__THE EXERCISE__. Lay out the records as a Markdown table with the columns Row and Content, starting at the first line and ending at the line that contains "I will coord(55,179).". Number each line in order, and skip any blank lines.

* * *

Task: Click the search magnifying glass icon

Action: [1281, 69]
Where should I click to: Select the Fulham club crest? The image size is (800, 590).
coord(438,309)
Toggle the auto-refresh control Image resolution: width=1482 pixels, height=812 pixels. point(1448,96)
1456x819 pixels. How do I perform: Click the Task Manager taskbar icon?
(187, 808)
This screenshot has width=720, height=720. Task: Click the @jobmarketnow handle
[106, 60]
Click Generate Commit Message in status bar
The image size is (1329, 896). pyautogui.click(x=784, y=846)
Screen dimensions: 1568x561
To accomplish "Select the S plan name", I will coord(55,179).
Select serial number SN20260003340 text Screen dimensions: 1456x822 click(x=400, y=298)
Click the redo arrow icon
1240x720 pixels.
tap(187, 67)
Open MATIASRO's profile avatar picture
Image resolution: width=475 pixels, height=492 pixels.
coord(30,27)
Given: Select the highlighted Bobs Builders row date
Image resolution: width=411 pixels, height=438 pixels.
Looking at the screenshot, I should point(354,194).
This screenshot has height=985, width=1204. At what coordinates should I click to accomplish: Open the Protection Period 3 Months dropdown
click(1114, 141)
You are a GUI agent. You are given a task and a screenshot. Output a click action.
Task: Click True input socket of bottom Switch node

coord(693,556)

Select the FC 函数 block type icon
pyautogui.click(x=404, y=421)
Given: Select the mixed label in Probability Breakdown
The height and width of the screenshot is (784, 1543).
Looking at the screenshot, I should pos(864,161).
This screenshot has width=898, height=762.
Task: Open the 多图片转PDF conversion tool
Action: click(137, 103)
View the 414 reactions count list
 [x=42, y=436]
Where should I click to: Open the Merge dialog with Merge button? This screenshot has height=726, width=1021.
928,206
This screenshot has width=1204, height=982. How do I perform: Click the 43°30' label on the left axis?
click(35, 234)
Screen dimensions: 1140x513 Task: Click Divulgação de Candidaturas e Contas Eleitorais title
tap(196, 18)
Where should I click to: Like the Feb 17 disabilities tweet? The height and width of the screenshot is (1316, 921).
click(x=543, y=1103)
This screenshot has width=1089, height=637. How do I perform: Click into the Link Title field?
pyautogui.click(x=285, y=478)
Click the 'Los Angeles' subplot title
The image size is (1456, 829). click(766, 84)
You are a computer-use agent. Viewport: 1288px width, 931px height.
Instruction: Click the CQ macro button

* * *

__TASK RESULT__.
| Row | Content |
|---|---|
| 1 | Task: Click the search magnifying glass icon |
| 2 | Action: [1281, 69] |
| 3 | Where should I click to: Select the Fulham club crest? The image size is (800, 590). |
| 4 | coord(438,309) |
| 5 | Toggle the auto-refresh control Image resolution: width=1482 pixels, height=812 pixels. point(1448,96) |
| 6 | 1456x819 pixels. How do I perform: Click the Task Manager taskbar icon? |
| 7 | (187, 808) |
| 8 | This screenshot has width=720, height=720. Task: Click the @jobmarketnow handle |
| 9 | [106, 60] |
| 10 | Click Generate Commit Message in status bar |
| 11 | The image size is (1329, 896). pyautogui.click(x=784, y=846) |
| 12 | Screen dimensions: 1568x561 |
| 13 | To accomplish "Select the S plan name", I will coord(55,179). |